NDC-Konnektivität: Warum es bei der direkten Integration nicht nur um technische Aspekte geht

Ich habe mich kürzlich mit einem Kollegen unterhalten, der überlegt, direkt NDC-Integrationen für sein Reisebüro. Die Frage, die er stellte, war völlig logisch: Warum sollte man einen Aggregator oder einen anderen Vertriebskanal nutzen, wenn das Reisebüro direkt mit der Fluggesellschaft in Kontakt treten kann?

Auf dem Papier klingt ein solcher Ansatz verlockend. Die Agentur erhält mehr Kontrolle über die Inhalte, kann eigene Tarife und Zusatzleistungen direkt präsentieren und ist nicht vollständig von den Möglichkeiten der Vermittlungsplattform abhängig.

Das Gespräch wandte sich jedoch schnell einer wichtigeren Frage zu: Was passiert, nachdem das Ticket verkauft wurde?

Kann ein Reisevermittler das Datum einfach ändern? Kann er die Preisdifferenz automatisch berechnen, eine Teilrückerstattung vornehmen oder Gepäck hinzufügen? Wie wird eine Änderung des Flugplans abgewickelt? Was passiert mit den Buchhaltungsdaten und der Zahlung?

Gerade bei diesen Fragen wird deutlich, dass es bei der NDC-Integration nicht nur darum geht, eine Verbindung zu einer anderen API herzustellen.

NDC ist keine einheitliche, universelle API.

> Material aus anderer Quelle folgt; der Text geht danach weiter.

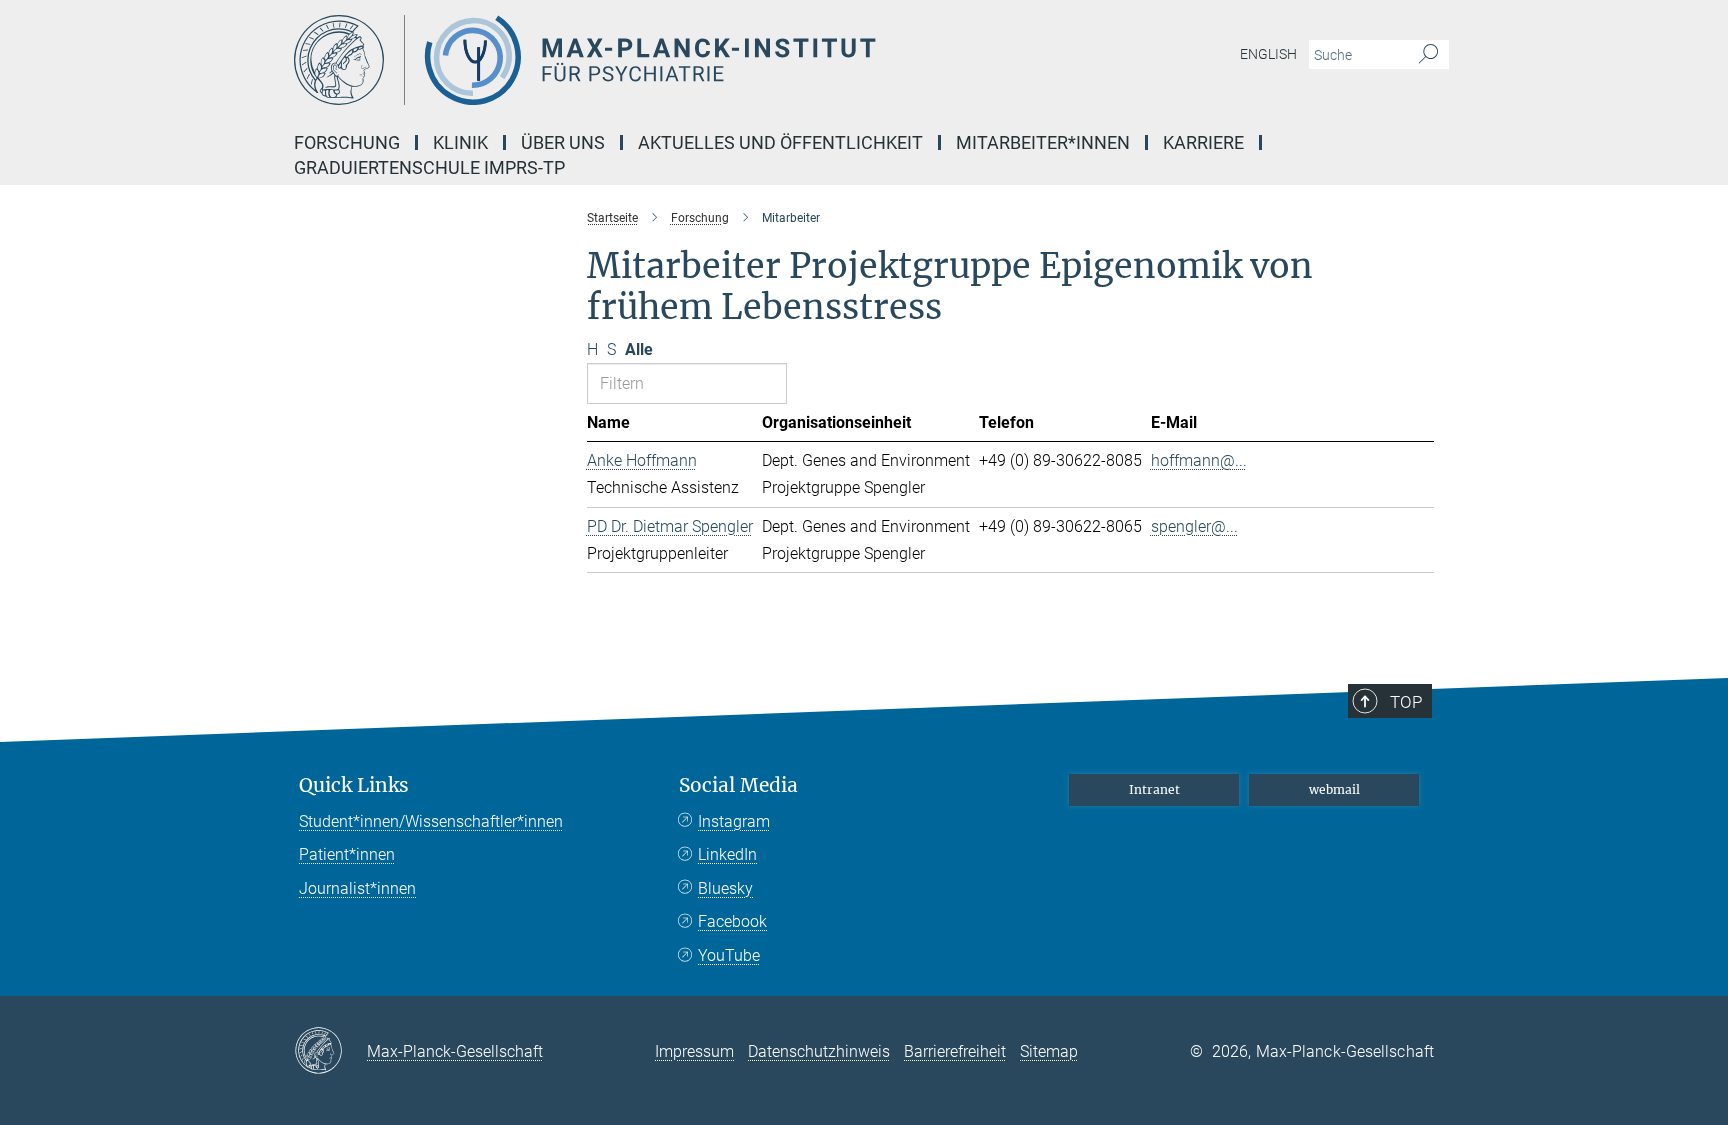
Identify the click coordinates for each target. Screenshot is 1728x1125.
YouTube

Die IATA definiert „New Distribution Capability“ als einen offenen Datenaustauschstandard, der auf der Verwaltung von Angeboten und Bestellungen basiert. Das Ziel ist Fluggesellschaften damit sie über verschiedene Vertriebskanäle umfangreichere Inhalte, zusätzliche Dienstleistungen und noch besser auf die Kundenbedürfnisse zugeschnittene Produkte anbieten können.

Der Begriff „NDC-Standard” kann jedoch den falschen Eindruck erwecken, dass alle Fluggesellschaften dieselbe technische Schnittstelle und dieselben Geschäftsprozesse nutzen.

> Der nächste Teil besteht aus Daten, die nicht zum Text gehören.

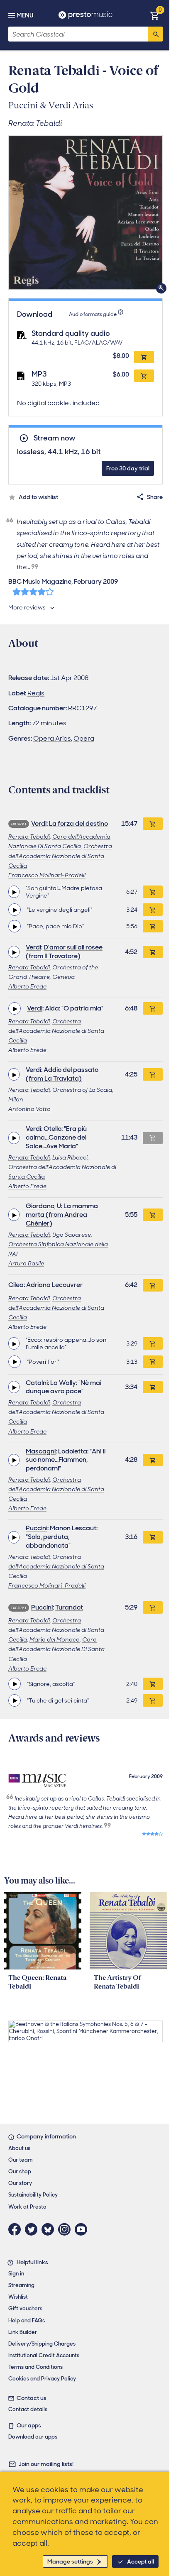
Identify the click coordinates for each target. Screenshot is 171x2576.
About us (19, 2148)
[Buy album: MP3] (144, 375)
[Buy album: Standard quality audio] (144, 357)
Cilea (16, 1284)
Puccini (36, 1528)
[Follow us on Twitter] (33, 2229)
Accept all (140, 2561)
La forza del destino (78, 823)
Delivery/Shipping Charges (42, 2343)
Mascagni (41, 1451)
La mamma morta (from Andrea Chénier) (62, 1214)
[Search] (155, 34)
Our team (20, 2159)
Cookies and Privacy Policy (42, 2378)
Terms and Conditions (35, 2367)
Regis (35, 693)
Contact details (27, 2409)
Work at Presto (27, 2206)
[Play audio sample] (14, 892)
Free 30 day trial (127, 468)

In der Praxis existieren mehrere Generationen von NDC-Systemen gleichzeitig nebeneinander. Zudem entscheiden die Fluggesellschaften selbst, welche Funktionen sie implementieren. Zwei Fluggesellschaften können zwar dieselbe Version verwenden, haben jedoch völlig unterschiedliche Abläufe beim Kauf von Zusatzleistungen, bei der Änderung einer Buchung oder bei der Beantragung einer Rückerstattung.

Deshalb sagt die Bezeichnung „NDC-fähig” nicht viel über die tatsächliche Benutzererfahrung des Agenten aus. Die Anbindung unterstützt zwar die Suche und Buchung, erfordert aber gleichzeitig die manuelle Bearbeitung fast aller komplexeren Vorgänge nach dem Verkauf.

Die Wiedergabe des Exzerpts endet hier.